This task calls for copying each line below that contains "computer".

[Dataset entries]
◆ ◆ ◆ ◆
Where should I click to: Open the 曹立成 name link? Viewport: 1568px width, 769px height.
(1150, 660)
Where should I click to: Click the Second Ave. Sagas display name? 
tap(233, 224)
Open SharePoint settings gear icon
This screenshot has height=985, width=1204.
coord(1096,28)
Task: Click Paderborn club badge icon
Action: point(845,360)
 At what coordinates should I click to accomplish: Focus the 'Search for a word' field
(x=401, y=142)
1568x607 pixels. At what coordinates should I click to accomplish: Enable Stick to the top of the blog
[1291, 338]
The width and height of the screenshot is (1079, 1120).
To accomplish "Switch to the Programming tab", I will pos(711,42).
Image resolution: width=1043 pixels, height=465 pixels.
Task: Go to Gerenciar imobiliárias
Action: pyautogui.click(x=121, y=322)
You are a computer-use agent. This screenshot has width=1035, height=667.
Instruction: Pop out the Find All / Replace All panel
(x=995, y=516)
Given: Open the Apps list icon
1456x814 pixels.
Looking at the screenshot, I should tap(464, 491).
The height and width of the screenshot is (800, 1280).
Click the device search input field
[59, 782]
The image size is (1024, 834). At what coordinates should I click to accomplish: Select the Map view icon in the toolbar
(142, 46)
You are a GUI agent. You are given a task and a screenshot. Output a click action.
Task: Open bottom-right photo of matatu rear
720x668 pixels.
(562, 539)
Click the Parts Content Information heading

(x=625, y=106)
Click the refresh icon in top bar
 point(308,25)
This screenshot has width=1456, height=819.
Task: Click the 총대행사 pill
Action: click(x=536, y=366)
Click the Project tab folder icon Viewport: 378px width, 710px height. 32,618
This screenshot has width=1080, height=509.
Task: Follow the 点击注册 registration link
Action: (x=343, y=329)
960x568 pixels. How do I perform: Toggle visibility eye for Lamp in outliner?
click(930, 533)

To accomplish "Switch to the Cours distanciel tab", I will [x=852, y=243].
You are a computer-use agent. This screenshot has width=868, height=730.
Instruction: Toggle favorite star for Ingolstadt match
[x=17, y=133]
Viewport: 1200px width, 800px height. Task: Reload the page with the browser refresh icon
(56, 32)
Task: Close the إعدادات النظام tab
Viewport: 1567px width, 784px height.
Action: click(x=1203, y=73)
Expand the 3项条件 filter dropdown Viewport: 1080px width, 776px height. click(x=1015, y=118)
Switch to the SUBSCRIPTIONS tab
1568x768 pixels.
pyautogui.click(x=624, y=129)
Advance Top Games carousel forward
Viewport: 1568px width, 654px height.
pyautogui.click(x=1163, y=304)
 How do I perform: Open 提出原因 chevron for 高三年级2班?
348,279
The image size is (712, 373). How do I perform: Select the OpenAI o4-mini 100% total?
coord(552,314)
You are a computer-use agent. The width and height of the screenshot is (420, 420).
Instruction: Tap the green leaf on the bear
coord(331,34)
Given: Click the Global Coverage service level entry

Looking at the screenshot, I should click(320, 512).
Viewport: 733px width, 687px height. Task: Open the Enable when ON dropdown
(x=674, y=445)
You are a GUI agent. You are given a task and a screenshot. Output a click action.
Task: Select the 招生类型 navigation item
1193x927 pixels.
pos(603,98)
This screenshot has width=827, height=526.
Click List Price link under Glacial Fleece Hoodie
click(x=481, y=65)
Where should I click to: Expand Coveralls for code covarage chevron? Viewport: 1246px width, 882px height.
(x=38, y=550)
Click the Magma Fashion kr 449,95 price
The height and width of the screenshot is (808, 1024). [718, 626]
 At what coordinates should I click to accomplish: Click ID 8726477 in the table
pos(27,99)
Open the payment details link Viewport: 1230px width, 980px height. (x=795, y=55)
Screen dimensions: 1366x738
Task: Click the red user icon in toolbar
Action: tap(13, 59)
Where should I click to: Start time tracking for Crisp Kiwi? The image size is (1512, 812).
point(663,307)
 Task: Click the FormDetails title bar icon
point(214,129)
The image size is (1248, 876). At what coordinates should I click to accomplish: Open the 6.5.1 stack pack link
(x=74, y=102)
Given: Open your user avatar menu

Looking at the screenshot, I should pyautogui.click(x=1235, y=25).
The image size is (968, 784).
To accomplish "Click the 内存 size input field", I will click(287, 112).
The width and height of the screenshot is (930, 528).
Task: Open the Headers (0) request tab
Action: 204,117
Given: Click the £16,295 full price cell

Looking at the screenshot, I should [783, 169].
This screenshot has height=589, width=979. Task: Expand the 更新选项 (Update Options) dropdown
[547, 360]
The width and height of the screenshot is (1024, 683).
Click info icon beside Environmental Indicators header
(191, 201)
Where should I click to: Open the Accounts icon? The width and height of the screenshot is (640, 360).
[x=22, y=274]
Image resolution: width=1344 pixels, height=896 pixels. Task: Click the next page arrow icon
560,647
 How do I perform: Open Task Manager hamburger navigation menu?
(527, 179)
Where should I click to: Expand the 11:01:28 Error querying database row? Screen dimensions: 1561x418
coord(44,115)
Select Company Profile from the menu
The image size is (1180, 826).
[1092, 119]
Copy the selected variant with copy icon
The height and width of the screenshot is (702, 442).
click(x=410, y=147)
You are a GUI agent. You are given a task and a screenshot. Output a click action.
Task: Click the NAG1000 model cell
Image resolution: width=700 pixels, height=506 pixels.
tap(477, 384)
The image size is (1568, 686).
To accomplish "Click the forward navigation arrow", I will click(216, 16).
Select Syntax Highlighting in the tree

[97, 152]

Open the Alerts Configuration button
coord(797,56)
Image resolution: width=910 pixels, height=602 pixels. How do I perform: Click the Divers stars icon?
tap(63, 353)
◆ ◆ ◆ ◆
▶ [Solution to this problem]
You are a computer-use agent. This screenshot has width=1035, height=667.
You are a computer-use agent. This screenshot has width=868, height=730.
You are a computer-use agent. The width and height of the screenshot is (420, 420).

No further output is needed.